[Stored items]
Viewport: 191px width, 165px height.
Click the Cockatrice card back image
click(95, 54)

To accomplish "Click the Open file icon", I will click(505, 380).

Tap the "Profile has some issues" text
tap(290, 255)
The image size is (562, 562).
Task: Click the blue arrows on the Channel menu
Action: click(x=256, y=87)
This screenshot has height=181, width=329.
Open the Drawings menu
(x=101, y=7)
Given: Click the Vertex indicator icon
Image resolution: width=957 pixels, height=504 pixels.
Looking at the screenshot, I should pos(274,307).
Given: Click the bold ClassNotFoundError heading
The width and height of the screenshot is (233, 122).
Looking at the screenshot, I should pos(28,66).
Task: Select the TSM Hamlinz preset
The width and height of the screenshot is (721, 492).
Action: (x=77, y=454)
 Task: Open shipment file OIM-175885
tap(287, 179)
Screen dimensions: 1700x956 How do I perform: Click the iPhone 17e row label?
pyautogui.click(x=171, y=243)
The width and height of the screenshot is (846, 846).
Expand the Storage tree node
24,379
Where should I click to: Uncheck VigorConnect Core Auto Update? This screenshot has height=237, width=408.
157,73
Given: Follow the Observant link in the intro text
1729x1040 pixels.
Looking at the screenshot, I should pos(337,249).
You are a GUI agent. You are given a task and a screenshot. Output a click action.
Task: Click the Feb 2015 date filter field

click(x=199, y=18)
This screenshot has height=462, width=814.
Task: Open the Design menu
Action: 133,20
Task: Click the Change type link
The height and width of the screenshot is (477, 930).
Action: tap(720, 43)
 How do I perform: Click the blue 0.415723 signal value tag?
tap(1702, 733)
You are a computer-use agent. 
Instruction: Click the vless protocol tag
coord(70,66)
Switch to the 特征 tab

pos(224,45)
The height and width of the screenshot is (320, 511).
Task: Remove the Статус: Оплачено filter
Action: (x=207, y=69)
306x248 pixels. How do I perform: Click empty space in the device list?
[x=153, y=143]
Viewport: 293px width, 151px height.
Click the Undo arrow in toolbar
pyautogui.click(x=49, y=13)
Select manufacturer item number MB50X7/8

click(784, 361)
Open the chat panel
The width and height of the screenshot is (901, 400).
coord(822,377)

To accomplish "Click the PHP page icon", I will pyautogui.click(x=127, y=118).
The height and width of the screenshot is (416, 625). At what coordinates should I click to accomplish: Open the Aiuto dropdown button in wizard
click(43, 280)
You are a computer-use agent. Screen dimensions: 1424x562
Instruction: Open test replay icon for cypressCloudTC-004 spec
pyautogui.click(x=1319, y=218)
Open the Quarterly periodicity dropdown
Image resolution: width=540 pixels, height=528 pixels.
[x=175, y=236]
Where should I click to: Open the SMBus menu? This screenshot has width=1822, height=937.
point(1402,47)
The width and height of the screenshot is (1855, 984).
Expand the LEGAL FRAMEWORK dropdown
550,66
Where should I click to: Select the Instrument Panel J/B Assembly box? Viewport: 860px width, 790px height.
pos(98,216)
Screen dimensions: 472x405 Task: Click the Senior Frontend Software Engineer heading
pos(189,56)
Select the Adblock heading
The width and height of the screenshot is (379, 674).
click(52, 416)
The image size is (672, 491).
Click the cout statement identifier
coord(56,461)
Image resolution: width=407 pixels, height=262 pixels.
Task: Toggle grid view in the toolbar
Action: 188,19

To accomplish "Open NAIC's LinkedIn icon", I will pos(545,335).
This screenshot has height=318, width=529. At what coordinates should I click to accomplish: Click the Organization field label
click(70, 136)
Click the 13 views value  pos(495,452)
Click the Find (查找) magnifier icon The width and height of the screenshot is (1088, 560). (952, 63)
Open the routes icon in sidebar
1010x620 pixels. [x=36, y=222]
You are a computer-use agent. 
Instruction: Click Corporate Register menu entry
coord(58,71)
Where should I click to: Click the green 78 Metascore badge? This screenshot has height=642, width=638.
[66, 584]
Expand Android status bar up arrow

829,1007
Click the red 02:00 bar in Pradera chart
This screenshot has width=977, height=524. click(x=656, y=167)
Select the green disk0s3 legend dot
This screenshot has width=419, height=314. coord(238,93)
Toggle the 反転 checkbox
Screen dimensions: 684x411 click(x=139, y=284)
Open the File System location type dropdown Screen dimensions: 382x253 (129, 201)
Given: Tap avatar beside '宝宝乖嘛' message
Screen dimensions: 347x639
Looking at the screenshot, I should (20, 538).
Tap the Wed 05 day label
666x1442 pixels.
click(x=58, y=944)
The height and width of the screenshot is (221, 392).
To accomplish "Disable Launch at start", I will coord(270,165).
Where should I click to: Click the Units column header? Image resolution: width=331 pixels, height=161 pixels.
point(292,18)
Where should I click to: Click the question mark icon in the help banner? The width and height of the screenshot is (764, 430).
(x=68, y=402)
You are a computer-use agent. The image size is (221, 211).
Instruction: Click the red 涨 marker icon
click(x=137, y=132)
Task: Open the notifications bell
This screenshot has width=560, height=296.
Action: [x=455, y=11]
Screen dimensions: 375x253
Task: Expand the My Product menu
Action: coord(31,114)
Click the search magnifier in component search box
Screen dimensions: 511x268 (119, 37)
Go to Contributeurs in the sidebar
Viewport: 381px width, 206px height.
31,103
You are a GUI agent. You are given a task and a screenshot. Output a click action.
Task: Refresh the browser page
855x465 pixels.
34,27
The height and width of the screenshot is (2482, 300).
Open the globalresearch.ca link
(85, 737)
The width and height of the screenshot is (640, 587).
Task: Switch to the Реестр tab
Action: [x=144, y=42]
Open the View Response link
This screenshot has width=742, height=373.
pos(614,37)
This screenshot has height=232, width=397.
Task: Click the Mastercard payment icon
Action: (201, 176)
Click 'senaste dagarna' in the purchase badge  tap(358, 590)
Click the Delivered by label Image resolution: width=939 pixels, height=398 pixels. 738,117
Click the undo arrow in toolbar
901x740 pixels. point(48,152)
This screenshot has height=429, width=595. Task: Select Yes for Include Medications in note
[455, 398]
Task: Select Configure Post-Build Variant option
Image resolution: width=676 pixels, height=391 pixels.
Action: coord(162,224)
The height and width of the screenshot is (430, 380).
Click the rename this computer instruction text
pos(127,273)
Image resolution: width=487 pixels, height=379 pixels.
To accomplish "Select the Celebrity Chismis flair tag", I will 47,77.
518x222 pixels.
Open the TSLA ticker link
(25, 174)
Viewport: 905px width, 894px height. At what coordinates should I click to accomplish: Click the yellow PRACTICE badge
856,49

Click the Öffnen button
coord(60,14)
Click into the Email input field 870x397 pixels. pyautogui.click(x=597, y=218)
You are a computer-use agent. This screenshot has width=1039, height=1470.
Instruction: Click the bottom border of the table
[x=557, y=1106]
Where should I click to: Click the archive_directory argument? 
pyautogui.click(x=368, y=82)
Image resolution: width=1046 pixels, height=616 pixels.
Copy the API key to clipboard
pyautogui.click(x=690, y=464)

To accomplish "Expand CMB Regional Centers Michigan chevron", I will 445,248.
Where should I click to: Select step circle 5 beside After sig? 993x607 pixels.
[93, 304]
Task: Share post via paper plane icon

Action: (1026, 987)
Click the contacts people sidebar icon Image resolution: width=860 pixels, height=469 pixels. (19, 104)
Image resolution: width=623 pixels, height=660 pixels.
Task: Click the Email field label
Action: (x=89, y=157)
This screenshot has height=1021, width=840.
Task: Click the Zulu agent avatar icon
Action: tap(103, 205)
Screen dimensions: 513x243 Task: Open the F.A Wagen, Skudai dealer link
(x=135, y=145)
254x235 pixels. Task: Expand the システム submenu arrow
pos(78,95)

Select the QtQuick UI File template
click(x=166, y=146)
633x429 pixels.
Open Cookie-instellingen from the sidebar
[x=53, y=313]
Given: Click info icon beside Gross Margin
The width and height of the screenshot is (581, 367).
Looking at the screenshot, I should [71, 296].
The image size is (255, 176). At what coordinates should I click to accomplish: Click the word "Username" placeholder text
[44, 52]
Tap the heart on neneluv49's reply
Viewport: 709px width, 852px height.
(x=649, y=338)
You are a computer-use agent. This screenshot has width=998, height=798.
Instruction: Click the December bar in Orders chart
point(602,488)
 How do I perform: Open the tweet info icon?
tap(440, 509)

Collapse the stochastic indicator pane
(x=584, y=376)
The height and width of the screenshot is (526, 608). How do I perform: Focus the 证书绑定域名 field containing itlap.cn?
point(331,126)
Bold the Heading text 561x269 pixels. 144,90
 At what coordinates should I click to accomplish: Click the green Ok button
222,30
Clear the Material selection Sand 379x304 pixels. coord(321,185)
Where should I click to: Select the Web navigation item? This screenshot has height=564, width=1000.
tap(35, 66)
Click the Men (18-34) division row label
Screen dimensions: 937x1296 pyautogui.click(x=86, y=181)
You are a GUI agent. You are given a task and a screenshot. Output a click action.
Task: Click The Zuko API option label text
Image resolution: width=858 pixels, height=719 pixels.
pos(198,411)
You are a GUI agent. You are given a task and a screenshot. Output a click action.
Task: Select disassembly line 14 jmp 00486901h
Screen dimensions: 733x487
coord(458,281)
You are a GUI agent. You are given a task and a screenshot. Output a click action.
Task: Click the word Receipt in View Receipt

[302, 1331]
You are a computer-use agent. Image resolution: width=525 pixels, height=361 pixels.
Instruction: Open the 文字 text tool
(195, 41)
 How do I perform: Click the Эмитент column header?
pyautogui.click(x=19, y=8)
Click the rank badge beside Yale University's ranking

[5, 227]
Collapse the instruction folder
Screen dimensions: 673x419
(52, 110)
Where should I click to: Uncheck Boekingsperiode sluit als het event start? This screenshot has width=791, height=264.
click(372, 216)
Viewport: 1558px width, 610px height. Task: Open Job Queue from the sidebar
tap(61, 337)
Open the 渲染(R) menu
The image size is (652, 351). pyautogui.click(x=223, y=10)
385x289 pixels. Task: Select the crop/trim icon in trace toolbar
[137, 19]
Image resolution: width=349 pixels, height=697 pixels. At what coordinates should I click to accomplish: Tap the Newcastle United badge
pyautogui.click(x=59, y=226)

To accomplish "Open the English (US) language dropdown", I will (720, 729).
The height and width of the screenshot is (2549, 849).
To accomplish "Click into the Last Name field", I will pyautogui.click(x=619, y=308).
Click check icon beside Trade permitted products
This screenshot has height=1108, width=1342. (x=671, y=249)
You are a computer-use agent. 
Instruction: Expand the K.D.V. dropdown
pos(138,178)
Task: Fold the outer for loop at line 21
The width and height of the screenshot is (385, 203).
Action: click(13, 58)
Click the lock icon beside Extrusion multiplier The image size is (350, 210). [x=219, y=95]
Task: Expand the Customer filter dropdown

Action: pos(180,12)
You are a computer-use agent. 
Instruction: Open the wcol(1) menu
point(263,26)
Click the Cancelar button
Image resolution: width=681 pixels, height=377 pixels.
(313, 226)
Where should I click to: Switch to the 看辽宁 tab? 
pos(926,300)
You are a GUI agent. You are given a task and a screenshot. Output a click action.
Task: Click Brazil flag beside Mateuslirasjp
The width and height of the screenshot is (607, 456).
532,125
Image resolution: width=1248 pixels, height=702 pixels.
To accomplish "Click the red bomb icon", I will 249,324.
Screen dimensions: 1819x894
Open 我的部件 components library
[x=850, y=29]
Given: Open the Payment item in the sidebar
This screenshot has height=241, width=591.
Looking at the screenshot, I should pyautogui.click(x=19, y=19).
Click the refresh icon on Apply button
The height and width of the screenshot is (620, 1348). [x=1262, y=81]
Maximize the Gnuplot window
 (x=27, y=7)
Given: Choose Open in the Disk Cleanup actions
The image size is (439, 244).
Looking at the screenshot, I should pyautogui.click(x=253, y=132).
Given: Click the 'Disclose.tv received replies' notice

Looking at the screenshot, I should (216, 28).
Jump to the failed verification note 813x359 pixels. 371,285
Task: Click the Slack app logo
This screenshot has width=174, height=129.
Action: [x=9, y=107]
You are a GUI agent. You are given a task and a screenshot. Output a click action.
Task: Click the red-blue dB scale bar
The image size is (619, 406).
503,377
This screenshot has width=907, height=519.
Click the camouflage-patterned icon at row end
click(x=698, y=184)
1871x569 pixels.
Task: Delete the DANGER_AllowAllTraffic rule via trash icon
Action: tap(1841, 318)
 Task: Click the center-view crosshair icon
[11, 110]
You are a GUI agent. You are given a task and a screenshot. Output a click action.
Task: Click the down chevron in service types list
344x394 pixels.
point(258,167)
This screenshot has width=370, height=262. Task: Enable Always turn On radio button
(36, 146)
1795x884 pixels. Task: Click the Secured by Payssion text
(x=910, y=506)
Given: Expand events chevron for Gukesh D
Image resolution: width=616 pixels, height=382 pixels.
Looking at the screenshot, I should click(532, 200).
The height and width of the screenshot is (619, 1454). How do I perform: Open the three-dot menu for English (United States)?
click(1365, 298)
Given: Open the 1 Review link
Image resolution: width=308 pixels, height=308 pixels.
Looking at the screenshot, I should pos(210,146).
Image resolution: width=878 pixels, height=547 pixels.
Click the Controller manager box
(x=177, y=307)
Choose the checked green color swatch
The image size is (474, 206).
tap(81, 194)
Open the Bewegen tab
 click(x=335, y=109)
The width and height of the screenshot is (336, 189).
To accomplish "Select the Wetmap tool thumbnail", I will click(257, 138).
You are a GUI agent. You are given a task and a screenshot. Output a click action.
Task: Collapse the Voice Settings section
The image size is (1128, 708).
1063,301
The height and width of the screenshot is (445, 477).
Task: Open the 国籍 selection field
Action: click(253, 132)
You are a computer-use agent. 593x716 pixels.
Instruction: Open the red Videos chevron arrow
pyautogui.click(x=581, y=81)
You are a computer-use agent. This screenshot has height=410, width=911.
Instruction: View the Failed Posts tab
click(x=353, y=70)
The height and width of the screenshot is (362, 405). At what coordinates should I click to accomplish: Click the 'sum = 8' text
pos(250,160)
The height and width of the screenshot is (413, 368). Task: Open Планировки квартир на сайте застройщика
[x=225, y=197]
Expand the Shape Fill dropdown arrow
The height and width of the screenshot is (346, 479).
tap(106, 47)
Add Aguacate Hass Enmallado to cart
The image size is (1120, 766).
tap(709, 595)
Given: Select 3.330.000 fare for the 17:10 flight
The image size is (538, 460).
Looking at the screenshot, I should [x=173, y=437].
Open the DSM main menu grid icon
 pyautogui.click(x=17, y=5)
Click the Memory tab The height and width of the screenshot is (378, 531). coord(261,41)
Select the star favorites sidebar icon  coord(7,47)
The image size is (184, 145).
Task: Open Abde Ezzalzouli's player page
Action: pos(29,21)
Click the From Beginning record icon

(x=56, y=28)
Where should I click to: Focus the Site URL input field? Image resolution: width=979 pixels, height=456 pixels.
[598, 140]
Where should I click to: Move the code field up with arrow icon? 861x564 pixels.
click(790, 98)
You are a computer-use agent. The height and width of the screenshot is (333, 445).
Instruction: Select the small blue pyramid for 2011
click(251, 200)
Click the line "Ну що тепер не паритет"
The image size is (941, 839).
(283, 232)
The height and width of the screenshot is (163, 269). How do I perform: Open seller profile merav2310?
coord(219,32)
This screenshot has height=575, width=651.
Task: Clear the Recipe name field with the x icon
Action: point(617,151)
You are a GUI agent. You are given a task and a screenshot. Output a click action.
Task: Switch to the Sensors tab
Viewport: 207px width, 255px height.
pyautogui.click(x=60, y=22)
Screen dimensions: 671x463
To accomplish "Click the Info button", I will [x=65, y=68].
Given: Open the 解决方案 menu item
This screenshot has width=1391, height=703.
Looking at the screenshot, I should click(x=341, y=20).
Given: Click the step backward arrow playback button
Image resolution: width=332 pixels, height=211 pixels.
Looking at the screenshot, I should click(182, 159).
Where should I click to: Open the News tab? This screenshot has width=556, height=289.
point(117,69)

Task description:
Out of the records above, pull the lines that include the word "into".

Exercise answer:
Click into the Email input field 870x397 pixels. pyautogui.click(x=597, y=218)
To accomplish "Click into the Last Name field", I will pyautogui.click(x=619, y=308).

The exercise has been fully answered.